Chuck Marohn is a civil engineer with years of experience in urban planning, who has built a movement out of a few basic insights about urban sustainability. (He came to Wichita for a presentation last year.) Much of his book will sound familiar to anyone acquainted with “new urbanist” principles: namely, that American cities have, over the decades, bought into an ecologically harmful, socially unhealthy suburban, auto-centric model, and need to change. Marohn, however, adds a powerful economic critique to the argument. Specifically, he writes:
1) that most American cities are dependent upon the promise of tax revenue from a never-ending series of debt-driven development schemes;
2) that these development schemes invariably carry with them enormous infrastructure liabilities — the cost of roads, sewer pipes, the electric grid, etc. — which, even if the promised tax revenue arrives (and if often doesn’t), cities will never be able to pay off;
3) and that these looming, budget-busting costs usually just make cities desperate to expand and develop even more, creating ever-more creative financial incentives and entanglements, all in the hopes of attracting enough businesses capable of paying enough taxes so as to persuade investors to purchase municipal bonds, and thus keep the cycle going.

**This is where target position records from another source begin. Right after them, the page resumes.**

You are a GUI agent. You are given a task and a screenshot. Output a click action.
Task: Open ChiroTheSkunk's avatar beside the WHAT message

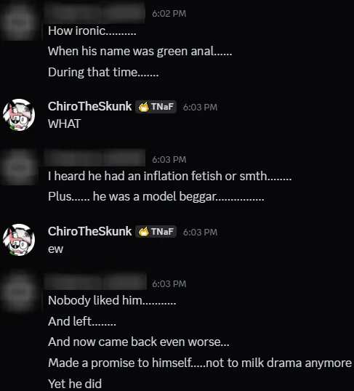pos(19,115)
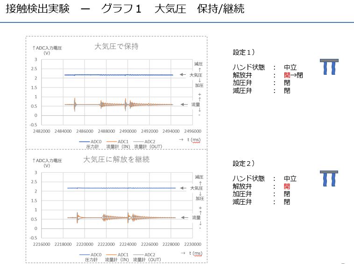Select the ADC0 圧力計 legend entry in top chart
Screen dimensions: 354x264
[x=91, y=144]
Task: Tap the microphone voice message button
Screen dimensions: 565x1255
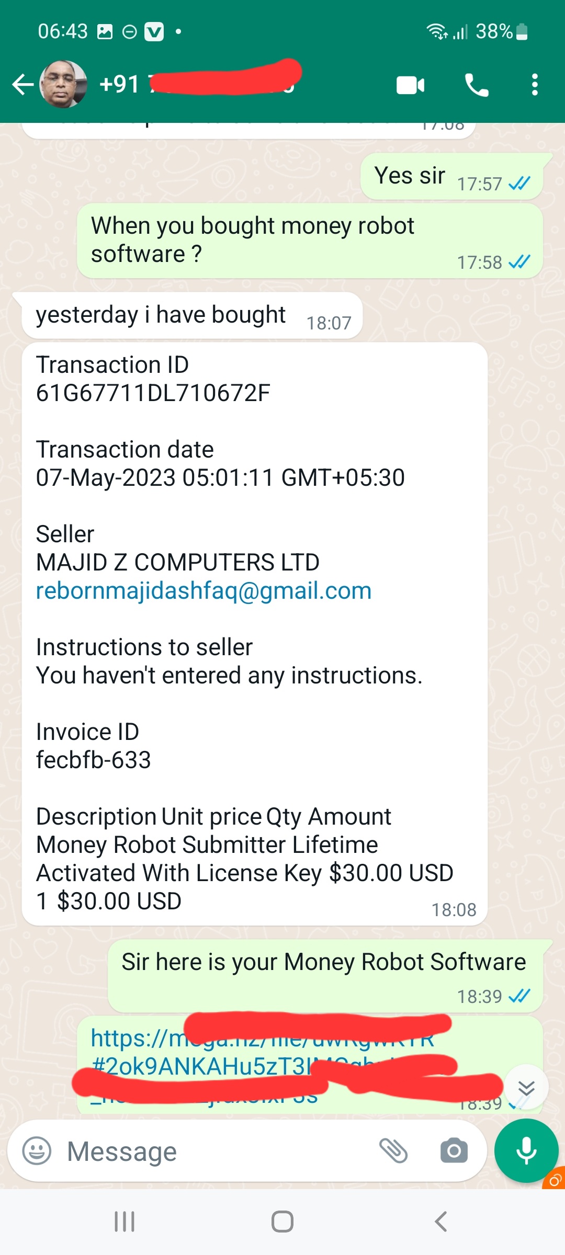Action: [x=526, y=1150]
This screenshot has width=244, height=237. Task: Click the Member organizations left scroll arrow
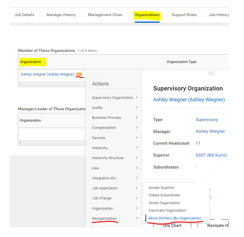point(21,84)
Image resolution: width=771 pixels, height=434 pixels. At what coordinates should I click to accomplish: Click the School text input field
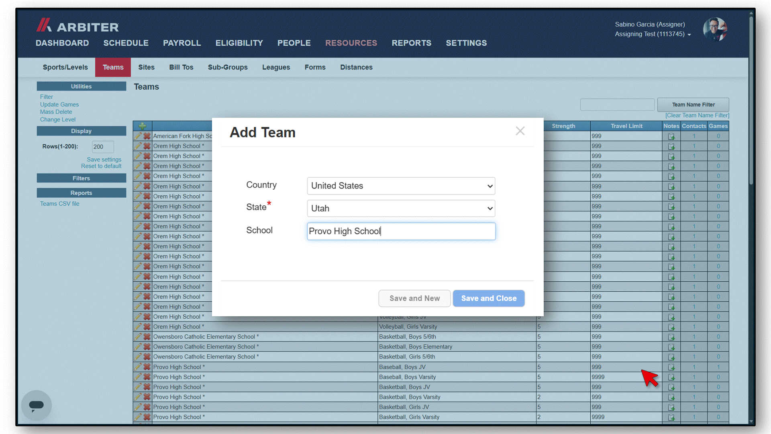(401, 231)
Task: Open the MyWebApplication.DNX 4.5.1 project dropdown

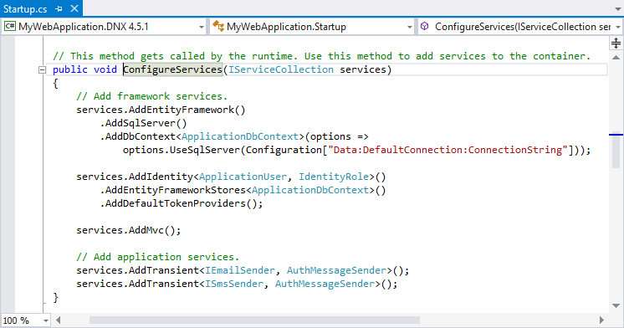Action: click(x=202, y=27)
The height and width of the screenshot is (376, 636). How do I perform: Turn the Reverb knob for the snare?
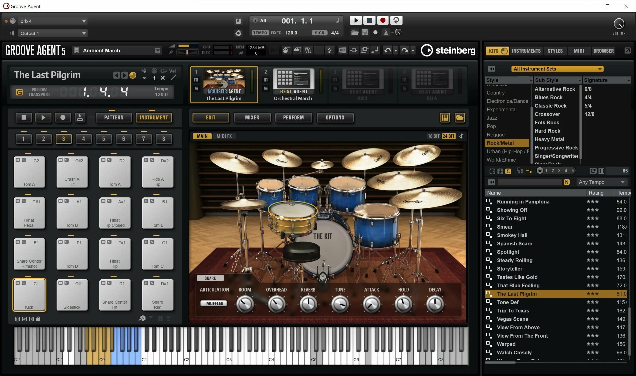click(308, 304)
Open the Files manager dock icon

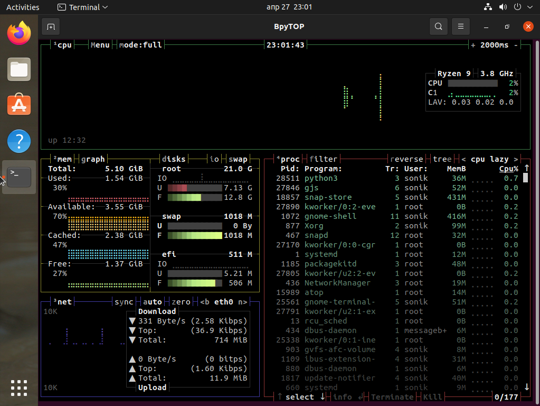19,69
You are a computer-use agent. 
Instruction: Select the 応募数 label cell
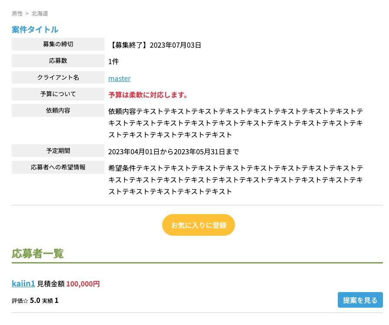click(58, 61)
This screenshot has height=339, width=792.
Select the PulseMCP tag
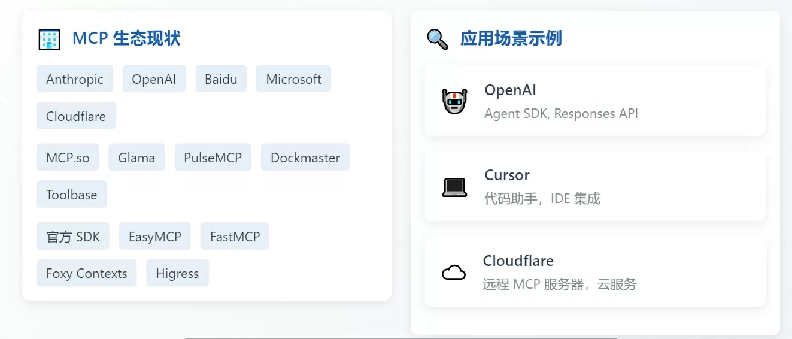[213, 158]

It’s not hard to look at those bullet points and see a reflection of many recent local arguments over development: the reconstruction of Naftzger Park, the relocation of Cargill’s headquarters, the building of the new baseball stadium, and more. Note that there is nothing in Marohn’s work which would necessarily condemn all the TIF districts, corporate partnerships, and land deals that went into any of that; he’s not an instinctive “no,” as some might think. But he is someone who demonstrates that the financing behind so many development deals, when all the costs are added in, is actually quite fragile, with consequences that will handicap cities far into the future.
I can understand Wichita city leaders thinking that our city has no alternative but to craft financing deals this way. Their assumption might be that we’re not small and self-sufficient enough to break away from these patterns and chart our own collective path. Or, we’re not large and wealthy enough to launch alternative funding approaches within our own footprint. Sure, Oklahoma City took the time and built the political support necessary to pay for their new stadium and riverfront developments with taxes, without any outstanding bonds or debt — but we’re not as blessed with generous oil companies as they are, and the last proposed sales tax here was strongly rejected back in 2014. So Wichita, to keep itself growing, just needs to keep finagling whatever financial inducements it can, right?
I don’t have a good response to that, and I don’t demand that candidates for mayor or City Council all come up with complete responses either. But rather than shrugging our shoulders and resting on the usual answers, I hope they’ll at least consider the questions Marohn poses, and be more open to the possibility that growth shouldn’t always be the goal. There clearly are at least a few city workers and candidates who, after looking honestly at Wichita’s population and economic trends, have started to prioritize long-term stability and sustainability. Maybe if our new City Council all reads Marohn together, their numbers will increase.